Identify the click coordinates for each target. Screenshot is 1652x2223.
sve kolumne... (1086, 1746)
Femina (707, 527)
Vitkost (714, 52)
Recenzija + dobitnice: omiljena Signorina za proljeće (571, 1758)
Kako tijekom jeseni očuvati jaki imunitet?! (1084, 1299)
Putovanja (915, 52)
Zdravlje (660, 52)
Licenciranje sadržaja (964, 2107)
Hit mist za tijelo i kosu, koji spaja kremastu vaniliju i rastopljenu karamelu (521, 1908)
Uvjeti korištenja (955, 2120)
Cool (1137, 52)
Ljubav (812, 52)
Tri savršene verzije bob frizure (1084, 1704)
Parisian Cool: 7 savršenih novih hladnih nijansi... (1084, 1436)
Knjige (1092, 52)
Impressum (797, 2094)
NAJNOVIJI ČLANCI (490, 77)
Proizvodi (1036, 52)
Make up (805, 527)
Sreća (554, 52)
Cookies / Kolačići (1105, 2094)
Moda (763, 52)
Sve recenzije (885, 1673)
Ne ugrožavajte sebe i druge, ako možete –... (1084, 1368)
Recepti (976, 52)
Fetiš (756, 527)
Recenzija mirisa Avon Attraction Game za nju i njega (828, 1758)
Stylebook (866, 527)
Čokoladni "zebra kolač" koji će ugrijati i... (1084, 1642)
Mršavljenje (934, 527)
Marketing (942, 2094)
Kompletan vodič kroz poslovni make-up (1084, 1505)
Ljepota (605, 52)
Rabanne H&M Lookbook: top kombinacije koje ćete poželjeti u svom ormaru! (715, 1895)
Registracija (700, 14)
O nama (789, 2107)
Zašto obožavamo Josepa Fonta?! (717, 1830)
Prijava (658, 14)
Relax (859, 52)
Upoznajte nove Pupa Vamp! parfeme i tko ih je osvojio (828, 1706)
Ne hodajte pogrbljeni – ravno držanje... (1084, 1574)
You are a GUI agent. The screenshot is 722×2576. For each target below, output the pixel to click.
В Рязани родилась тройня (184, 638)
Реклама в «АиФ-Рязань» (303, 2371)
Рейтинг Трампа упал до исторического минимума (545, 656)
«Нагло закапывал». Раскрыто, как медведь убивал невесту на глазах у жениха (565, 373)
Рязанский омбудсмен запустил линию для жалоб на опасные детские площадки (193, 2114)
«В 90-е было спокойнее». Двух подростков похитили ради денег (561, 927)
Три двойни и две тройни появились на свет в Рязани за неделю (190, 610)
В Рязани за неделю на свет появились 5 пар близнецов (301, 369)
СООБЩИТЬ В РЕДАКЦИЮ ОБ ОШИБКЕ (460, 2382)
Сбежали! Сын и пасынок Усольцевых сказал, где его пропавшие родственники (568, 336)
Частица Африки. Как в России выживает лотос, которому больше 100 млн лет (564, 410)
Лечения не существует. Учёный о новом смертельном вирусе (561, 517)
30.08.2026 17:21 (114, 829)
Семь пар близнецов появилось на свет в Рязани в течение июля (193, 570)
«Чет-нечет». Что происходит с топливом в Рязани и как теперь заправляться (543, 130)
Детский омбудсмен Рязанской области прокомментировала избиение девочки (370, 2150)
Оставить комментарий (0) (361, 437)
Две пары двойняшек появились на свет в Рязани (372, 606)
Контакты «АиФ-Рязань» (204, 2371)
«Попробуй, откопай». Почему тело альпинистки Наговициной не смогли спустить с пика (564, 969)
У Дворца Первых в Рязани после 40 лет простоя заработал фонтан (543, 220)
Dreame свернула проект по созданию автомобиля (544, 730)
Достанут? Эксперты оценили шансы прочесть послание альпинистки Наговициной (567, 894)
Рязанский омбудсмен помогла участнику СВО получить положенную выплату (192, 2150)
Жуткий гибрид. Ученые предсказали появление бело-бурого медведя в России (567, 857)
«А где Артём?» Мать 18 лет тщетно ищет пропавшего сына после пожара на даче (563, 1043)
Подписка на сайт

■ Exercise directions ■
Set down nothing but the lines from the one with "Детский омбудсмен Рязанской" through the end of the records, keeping each line exactly as written and including both ends.

■ Written answer ■
Детский омбудсмен Рязанской области прокомментировала избиение девочки (370, 2150)
Оставить комментарий (0) (361, 437)
Две пары двойняшек появились на свет в Рязани (372, 606)
Контакты «АиФ-Рязань» (204, 2371)
«Попробуй, откопай». Почему тело альпинистки Наговициной не смогли спустить с пика (564, 969)
У Дворца Первых в Рязани после 40 лет простоя заработал фонтан (543, 220)
Dreame свернула проект по созданию автомобиля (544, 730)
Достанут? Эксперты оценили шансы прочесть послание альпинистки Наговициной (567, 894)
Рязанский омбудсмен помогла участнику СВО получить положенную выплату (192, 2150)
Жуткий гибрид. Ученые предсказали появление бело-бурого медведя в России (567, 857)
«А где Артём?» Мать 18 лет тщетно ищет пропавшего сына после пожара на даче (563, 1043)
Подписка на сайт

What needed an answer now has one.